Why Is Base Correlation An Improvement?
We fully anticipate that there will still be some discussion on the relative merits of different methods of implying correlation from tranche prices--it's not clear that one method is "right". However, we present the key reasons we believe that Base Correlations offer many advantages over compound correlations:
1. Base Correlation is well defined
Tranches of credit portfolios can be thought of as options on portfolio losses; specifically, a call spread with strikes at each attachment point. In the same way that it would not make sense to quote an average implied volatility for an equity option call spread, we believe it is inappropriate to calculate a single implied correlation for a tranche. Instead, any framework for implied correlation should involve the concept of a skew defined by the strikes of the tranche.
Without the concept of a strike-dependent skew, quoting a single implied correlation is especially problematic for mezzanine tranches. Chart 1 plots spread for the 3-6% tranche of DJ TRAC-X Europe for various correlations. It can be seen that for the traded spread of 227bp, there are two possible correlations, one around 10%, and another around 80% (and no solution above 335bp).

2. Base Correlation defines a more meaningful skew
We show the Base Correlation skew of DJ Tranched TRAC-X Europe 5-year on 19 February 2004 in Chart 2. In Chart 3, we plot the compound correlation derived from the same underlying data. It can readily be seen that the Base Correlation plots a much smoother line between the correlations of the first loss and senior tranches. We believe that the compound correlation skew shape is an artefact of the methodology.

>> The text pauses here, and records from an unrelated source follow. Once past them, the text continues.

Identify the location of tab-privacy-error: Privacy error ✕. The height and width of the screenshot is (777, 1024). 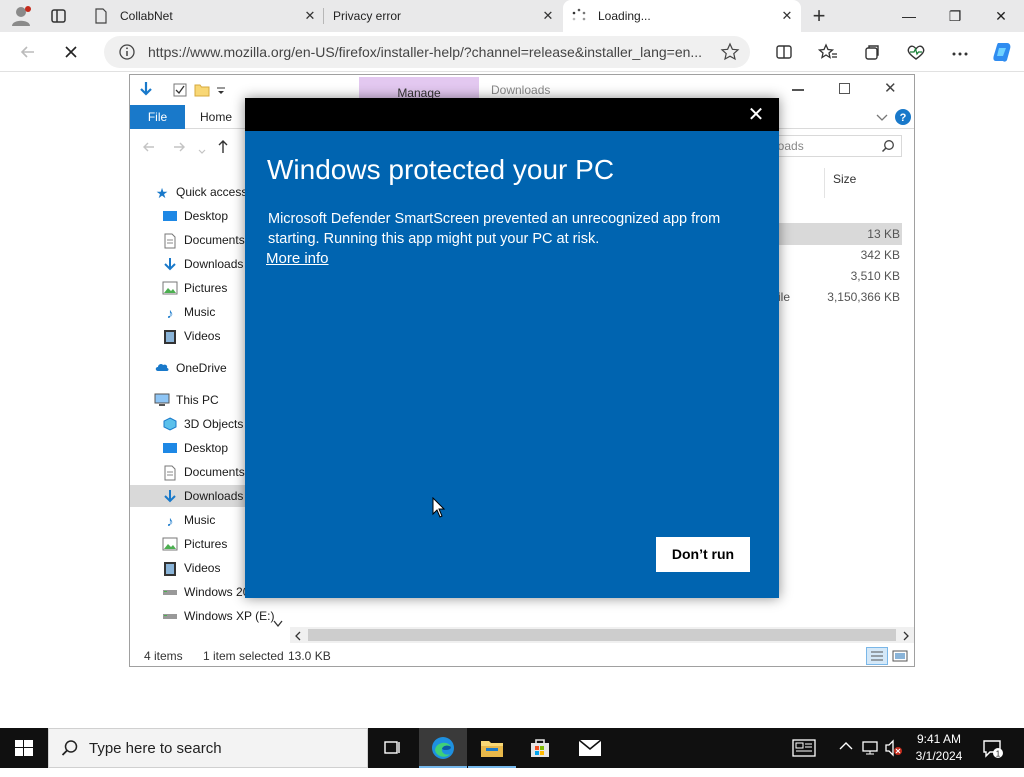
(443, 16).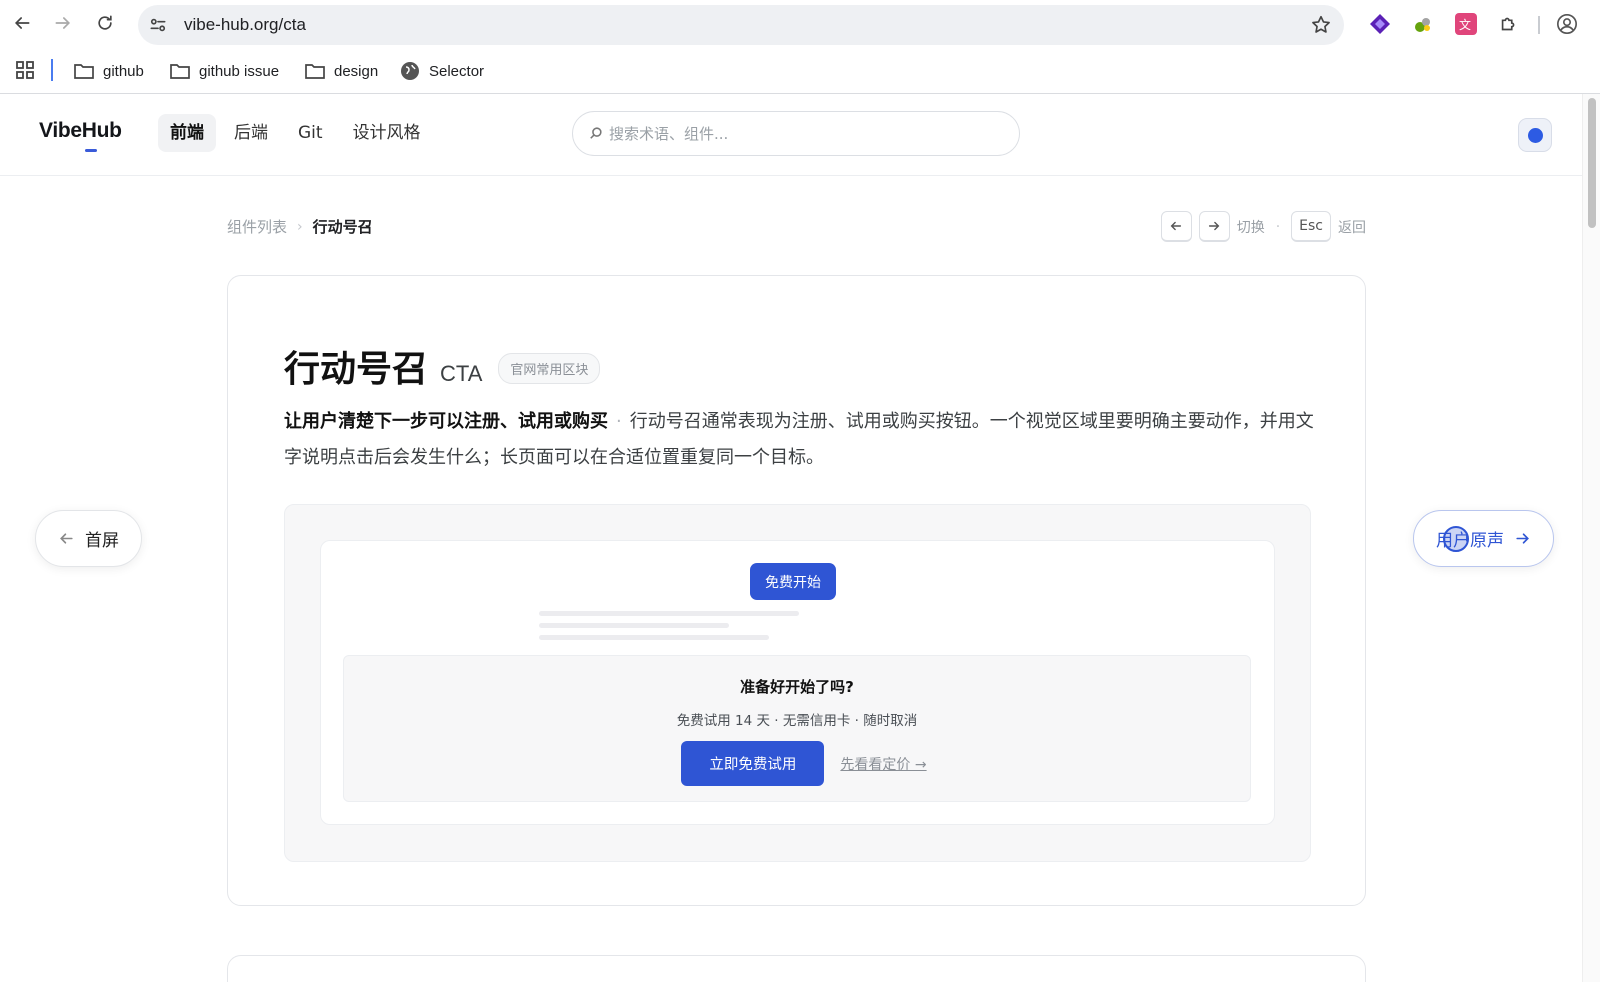 This screenshot has width=1600, height=982. I want to click on reload-icon, so click(105, 23).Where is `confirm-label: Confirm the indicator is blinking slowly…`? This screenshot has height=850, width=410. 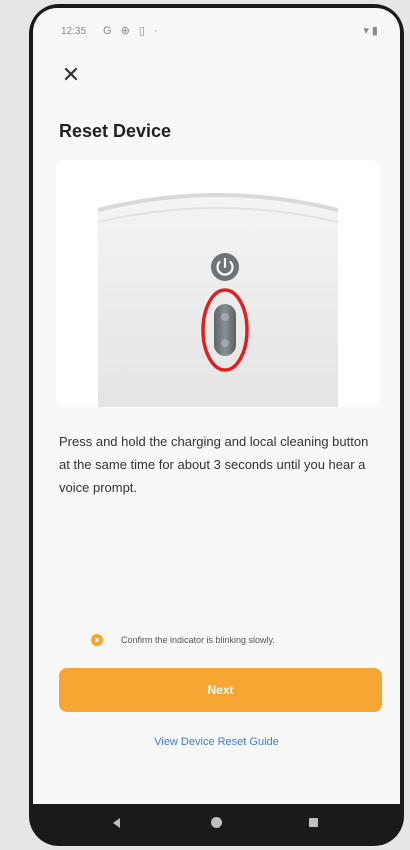
confirm-label: Confirm the indicator is blinking slowly… is located at coordinates (198, 640).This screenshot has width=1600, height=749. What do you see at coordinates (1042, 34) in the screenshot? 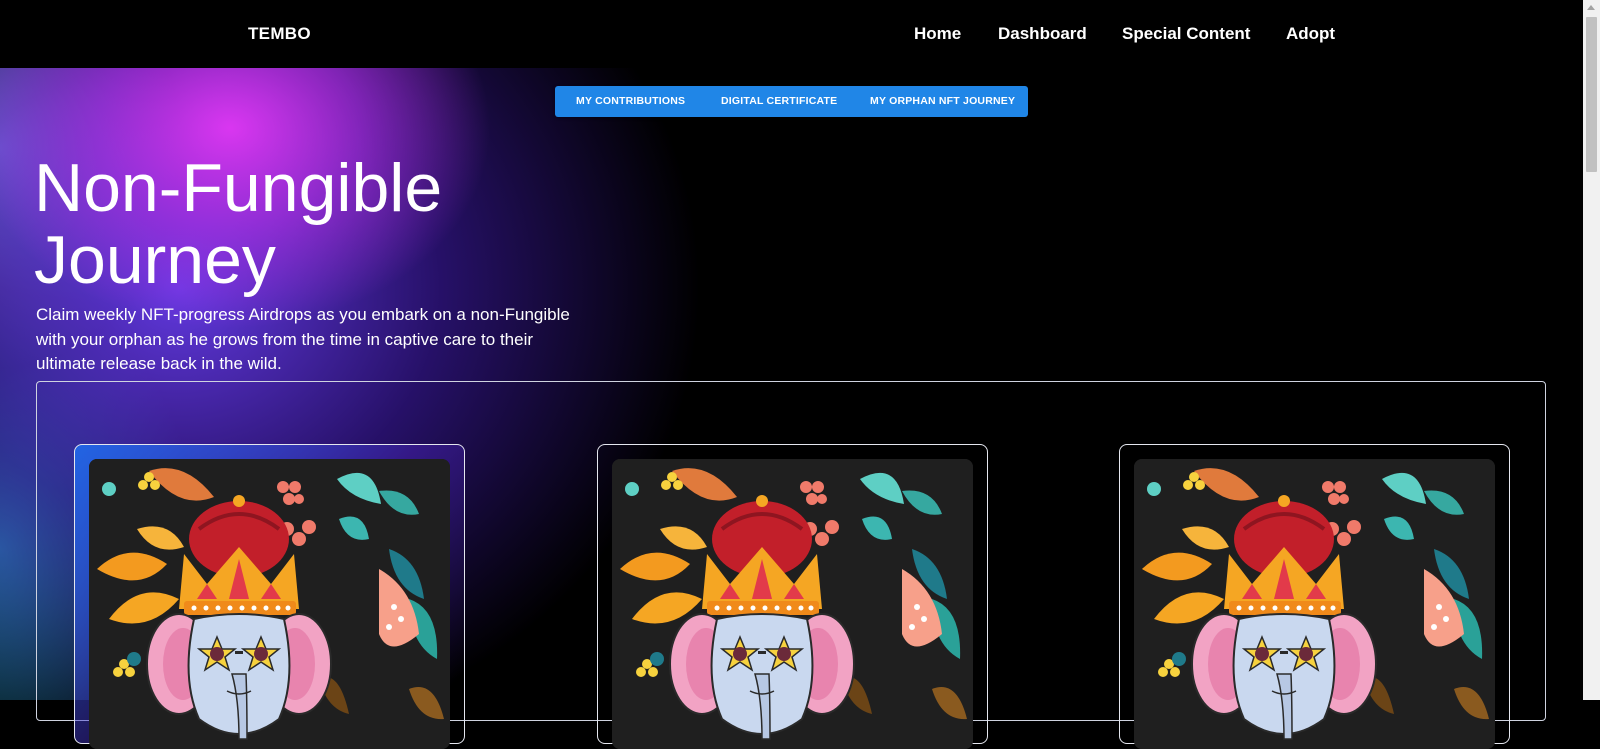
I see `nav-dashboard: Dashboard` at bounding box center [1042, 34].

3. Base Correlations can be used naturally to value off-the-run tranches
An important application of the Base Correlation framework is that it allows market participants to quickly and consistently determine value for tranches other than those that trade actively. Using a Base Correlation framework, we can use the market standard liquid tranches to calibrate the model for Base Correlation inputs, and then interpolate from these to value an off-the-run tranche with the same collateral pool--for instance a non-standard 4-7% tranche based on the DJ TRAC-X Europe index (Chart 4). Using Base Correlations, the parameters for the upper and lower strikes of 4% and 7% can be read directly off a skew chart by interpolating between known points. In contrast, it is problematic to use compound correlations for the 3-6% and 6-9% tranches to find a derived price for the 4-7% tranche since it involves non-transparent choices on how to form a 'weighted average' between the two.
Conclusion

Base Correlations calculated with the Large Pool Model provide market participants with a measure of implied correlation in tranches which has the advantage of simplicity, replicability, a unique solution, realistic skews, and the ability to price off-the-run tranches. We believe that these advantages over a compound implied correlation approach will make the tranched credit market more transparent and aid the development of correlation as an asset class.